→ HOW TO COMPLETE THIS TASK: Copy each line of the data below with the word "computer".

[DATA FOR THIS TASK]

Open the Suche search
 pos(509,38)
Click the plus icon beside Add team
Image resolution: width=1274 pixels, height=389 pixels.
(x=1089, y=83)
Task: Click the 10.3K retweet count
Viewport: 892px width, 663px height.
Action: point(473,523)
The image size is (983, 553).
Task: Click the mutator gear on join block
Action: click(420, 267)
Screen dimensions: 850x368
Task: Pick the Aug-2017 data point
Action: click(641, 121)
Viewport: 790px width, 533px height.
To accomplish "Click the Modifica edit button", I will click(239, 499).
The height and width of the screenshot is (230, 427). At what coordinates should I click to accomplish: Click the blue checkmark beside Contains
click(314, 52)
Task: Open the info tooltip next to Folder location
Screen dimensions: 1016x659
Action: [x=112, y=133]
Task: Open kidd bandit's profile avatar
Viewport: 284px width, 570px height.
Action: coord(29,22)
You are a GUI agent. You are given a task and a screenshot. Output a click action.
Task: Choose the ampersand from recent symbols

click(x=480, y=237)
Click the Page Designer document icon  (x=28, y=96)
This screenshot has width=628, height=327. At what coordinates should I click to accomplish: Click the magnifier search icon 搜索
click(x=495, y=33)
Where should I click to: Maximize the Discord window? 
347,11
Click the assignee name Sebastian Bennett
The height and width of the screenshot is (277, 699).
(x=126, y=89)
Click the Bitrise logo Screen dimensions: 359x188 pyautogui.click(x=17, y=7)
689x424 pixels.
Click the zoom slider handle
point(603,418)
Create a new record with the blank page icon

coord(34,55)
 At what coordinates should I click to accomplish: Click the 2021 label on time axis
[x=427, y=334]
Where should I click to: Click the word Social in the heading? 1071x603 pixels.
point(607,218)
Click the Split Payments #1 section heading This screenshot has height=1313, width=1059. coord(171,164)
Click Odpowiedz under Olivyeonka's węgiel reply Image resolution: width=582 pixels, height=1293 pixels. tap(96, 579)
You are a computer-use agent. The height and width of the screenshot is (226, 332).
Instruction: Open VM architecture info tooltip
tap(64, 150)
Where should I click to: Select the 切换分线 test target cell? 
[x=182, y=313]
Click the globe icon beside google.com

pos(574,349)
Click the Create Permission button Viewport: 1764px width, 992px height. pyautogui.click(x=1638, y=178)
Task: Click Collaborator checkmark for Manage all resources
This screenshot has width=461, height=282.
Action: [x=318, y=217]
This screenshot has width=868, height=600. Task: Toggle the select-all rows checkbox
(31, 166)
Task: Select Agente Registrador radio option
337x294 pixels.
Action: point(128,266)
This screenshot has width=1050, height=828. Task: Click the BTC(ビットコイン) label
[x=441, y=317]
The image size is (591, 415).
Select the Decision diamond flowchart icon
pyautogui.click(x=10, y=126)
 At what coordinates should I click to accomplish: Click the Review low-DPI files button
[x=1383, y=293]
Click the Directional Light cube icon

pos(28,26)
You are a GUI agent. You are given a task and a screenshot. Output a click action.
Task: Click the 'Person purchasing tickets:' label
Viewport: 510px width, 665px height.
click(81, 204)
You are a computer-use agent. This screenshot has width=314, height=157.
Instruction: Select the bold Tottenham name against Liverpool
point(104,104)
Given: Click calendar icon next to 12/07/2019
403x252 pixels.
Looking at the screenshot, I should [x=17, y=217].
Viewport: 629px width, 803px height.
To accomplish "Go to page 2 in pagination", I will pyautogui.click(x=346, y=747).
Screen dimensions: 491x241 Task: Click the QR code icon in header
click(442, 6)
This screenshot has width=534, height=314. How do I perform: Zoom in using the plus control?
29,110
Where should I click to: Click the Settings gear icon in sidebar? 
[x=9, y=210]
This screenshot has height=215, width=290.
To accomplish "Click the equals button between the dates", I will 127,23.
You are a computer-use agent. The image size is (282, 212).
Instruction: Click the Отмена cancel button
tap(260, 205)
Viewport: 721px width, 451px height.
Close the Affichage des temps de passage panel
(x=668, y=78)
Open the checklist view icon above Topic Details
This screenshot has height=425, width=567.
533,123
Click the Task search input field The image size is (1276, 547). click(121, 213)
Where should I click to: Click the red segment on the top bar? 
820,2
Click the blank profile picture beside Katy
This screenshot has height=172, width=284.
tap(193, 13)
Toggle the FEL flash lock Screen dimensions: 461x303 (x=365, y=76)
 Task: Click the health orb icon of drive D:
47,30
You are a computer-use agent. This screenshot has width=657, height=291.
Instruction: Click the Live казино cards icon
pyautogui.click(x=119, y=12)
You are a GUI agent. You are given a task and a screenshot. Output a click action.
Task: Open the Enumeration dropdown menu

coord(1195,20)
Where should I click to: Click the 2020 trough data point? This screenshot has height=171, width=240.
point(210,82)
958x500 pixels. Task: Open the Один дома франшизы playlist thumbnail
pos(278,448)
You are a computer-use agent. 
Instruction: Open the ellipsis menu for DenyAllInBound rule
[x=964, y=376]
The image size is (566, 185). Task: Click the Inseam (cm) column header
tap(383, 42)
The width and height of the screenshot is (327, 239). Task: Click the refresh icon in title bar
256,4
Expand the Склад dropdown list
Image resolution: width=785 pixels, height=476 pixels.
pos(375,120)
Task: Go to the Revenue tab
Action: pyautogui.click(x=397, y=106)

[/DATA FOR THIS TASK]

→ SOLVED EXERCISE:
You are a computer-use agent. The height and width of the screenshot is (226, 332).
You are a computer-use agent. This screenshot has width=314, height=157.
You are a computer-use agent. The image size is (282, 212).
You are a computer-use agent. This screenshot has width=657, height=291.
You are a computer-use agent. 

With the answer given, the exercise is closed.